▸ WORK TO DO
**a.** According to the text on content delivery networks, in the pull model, where does an edge cluster get requested content that is not in its cache?
**b.** Go on with the text on content delivery networks, starting after its final sentence.

The tiered distribution model for less frequently accessed content, known as "pull", involves the use of a set of well-provisioned "parent" clusters (they have a high degree of connectivity to edge clusters). If an edge cluster does not have the requested content in its cache, it will retrieve the content from its parent cluster instead of the origin server. This approach reduces the load on the origin server, which only needs to maintain connections with a few dozen parent clusters rather than all edge servers. Both origin and parent clusters can use the performance-optimised transport system.

In contrast, the push model involves an overlay network, which is particularly useful for live video streaming or edge configuration. The captured and encoded stream is sent to an entry point cluster, and to avoid single points of failure, copies of the stream are sent to additional entry points with automatic failover mechanisms. The live stream transport system then propagates the stream packets from the entry point to a subset of edge servers. Reflectors, an intermediate layer of servers, enable scalable replication of streams to multiple edge clusters, providing alternate paths for improved end-to-end quality through path optimisation. [@Akamai]

The distributed nature of the CDN network is key to the effectiveness of the overlay network, ensuring highly optimised long-haul tunnels with endpoints located close to the origin server and end user. This results in optimised communication from origin to end user, making even origin server downloads through the high performance overlay almost as efficient as cached files.

High Performance Application Delivery Networks

In addition to static files, entire web applications and other non-cacheable dynamic content benefit from using a CDN in two primary ways.

High Performance Overlay Network

First, a CDN takes advantage of the speed of the Internet for long-distance communications by using the CDN transport system as a high-performance overlay network. It traverses the Internet and reaches a CDN machine close to the customer's origin server, usually within the same network or even the same data centre, so that latencies are low.

Edge computing

Second, developers can push application logic from the origin server to the edge of the Internet. CDN customers can deploy functions to the edge, where they can be executed based on HTTP requests or custom events. This allows code to run in local data centres, closer to end users, and provides a relatively simple multi-region setup. The ultimate performance boost, reliability and scalability is only achieved when the application itself is distributed to the edge. Deploying and running a request driven application or component on edge servers brings cloud computing to a level where resources are not only allocated on demand, but also close to the end user. But it also brings new challenges, including more complex session management, multi-machine replication, security sandboxing, fault management, distributed load balancing, and resource monitoring and management, as well as advanced requirements for testing and deployment tools. [@Akamai]

Not all types of applications can run entirely on the edge, especially those that rely heavily on large transactional databases. However, several applications or parts thereof can benefit, including content aggregation/transformation, static databases, data collection and data validation. Even with real-time database transactions, running front-end components at the edge offers performance benefits by streamlining communications with the origin server and reducing load. For example, the origin server can generate a small dynamic page that references cachable fragments, allowing the final HTML page to be assembled and served at the edge. [@Akamai]

places Edge functions can run at different logical locations, namely viewer request (before caching), origin request (after caching), origin response (before caching origin response) and viewer response (before sending the origin/cached response).

[Raw records]
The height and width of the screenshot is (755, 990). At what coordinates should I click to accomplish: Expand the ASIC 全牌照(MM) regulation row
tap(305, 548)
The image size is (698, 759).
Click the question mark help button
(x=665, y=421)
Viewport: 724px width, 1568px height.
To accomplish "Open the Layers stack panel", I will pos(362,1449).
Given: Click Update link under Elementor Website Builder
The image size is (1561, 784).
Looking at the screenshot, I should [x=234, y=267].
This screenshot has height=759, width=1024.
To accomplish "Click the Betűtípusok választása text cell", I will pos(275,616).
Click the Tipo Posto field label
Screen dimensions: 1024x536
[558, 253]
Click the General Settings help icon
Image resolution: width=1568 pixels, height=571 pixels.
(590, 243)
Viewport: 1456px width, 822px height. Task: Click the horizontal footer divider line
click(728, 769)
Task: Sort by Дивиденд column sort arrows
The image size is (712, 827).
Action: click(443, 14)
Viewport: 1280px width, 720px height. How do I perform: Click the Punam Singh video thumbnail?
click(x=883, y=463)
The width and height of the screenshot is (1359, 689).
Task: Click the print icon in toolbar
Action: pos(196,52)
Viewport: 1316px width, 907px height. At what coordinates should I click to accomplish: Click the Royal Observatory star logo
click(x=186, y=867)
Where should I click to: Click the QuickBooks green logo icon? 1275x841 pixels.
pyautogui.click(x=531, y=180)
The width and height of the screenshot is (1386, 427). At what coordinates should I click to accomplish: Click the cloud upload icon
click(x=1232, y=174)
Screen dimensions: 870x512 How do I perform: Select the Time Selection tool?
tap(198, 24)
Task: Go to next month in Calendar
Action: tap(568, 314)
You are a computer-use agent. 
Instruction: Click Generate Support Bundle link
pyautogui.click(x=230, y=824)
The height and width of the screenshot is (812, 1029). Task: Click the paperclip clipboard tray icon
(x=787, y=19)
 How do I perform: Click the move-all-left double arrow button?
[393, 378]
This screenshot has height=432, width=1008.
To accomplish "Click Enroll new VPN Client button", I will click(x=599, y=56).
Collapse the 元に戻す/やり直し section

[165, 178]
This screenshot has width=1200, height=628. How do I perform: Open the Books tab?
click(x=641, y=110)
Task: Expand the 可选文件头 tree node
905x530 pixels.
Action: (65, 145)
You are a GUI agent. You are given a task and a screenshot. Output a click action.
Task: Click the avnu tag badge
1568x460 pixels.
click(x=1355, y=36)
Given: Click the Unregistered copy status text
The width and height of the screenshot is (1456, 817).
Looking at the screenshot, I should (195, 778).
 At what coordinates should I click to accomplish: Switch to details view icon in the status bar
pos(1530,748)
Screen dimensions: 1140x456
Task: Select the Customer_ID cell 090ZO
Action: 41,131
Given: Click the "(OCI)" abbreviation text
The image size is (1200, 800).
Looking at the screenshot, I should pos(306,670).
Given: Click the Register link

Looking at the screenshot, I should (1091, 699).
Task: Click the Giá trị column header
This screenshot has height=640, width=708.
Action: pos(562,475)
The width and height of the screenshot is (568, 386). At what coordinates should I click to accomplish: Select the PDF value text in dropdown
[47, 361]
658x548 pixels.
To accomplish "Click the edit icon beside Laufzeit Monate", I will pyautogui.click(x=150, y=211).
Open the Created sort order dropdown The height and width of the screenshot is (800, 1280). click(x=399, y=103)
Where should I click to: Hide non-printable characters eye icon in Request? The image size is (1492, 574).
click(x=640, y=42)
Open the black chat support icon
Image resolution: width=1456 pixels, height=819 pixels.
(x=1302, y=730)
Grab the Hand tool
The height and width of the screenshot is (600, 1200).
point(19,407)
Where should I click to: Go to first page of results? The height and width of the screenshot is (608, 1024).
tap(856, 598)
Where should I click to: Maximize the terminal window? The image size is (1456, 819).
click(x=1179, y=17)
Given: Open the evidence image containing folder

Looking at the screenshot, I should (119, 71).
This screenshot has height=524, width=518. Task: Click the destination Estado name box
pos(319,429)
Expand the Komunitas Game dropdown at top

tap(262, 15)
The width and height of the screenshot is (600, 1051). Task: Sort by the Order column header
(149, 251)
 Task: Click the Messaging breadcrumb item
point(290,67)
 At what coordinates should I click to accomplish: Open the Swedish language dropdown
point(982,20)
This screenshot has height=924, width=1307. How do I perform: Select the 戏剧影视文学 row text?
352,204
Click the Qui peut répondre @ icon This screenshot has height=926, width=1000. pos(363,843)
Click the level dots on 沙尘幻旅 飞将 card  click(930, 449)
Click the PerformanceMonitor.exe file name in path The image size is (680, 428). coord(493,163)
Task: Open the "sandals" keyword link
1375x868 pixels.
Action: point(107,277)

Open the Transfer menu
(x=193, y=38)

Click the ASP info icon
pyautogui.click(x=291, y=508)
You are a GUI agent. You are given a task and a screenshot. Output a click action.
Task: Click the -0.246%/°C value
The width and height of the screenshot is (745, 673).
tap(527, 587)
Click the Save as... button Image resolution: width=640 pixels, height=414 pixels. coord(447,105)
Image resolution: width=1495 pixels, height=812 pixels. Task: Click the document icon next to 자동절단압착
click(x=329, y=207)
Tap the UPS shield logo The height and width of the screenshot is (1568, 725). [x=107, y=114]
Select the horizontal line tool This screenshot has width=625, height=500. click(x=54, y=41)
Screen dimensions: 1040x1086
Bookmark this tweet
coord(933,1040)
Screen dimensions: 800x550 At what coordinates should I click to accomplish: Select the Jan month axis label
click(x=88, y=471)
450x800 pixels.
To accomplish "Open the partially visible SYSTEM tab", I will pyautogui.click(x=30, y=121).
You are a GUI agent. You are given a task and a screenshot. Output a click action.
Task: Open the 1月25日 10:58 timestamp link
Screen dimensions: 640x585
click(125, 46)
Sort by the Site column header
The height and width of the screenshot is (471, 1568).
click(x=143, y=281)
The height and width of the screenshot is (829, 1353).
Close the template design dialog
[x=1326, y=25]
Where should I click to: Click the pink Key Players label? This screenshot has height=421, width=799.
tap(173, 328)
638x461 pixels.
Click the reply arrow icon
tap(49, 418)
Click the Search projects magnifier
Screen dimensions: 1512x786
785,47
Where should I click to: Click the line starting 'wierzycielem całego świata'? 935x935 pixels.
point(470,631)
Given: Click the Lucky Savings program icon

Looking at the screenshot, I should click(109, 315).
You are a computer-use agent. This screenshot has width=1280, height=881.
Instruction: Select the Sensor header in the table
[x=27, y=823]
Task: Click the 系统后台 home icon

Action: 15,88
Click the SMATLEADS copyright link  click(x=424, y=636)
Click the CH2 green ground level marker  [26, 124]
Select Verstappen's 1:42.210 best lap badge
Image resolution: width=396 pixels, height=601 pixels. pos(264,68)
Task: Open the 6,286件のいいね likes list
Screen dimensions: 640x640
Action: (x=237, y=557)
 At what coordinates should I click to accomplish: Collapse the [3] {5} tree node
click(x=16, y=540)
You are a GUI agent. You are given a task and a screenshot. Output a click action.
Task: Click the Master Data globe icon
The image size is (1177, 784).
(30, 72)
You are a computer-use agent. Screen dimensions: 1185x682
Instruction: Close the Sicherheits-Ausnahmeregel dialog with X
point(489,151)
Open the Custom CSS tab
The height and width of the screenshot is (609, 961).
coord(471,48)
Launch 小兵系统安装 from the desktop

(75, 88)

▸ ANSWERS FOR THE TASKS
**a.** From its parent cluster, not from the origin server.

**b.**
As visualised in the figure above, application logic can also run in different logical places for different purposes, such as content paywalls for a news site, permanent redirects, image formatting and setting user cookies for analytics. Why these functions are best executed at these locations is explained below.

  1. If caching for a news website is done on a per-user basis (based on an authentication token), it may result in rarely returning a cached result, as users may only visit the site once a day. Instead, it is recommended to remove the authentication token, extract the subscription level (premium or free) and set a header containing this information before caching the request. This header can then be cached, resulting in a cached response returned to all users with the same subscription level.

  2. For permanent redirects, such as during a migration, a URL can be matched and redirected to a new URL. Configuring this after caching ensures that the traffic is routed through the CDN.

  3. To handle image formatting, the client first makes a GET request, specifying parameters for image type and size acceptance. After the storage bucket returns the image, which may be larger and in a different format, the edge function transforms it into the correct format. Because this transformation occurs before the response is sent, the modified image can be cached and served to other users without the need for additional transformations.

  4. To track users and improve analytics by matching requests to specific users, a user cookie can be set before the response is sent. It is important that this cookie is not associated with the cache, as caches should be shared between users.

With modern web frameworks, it is also easy to run all site functionality in edge functions only, without using an origin server at all. [@NDC_OSLO]


The recovery-orientated design philosophy outlined below has a number of useful by-products.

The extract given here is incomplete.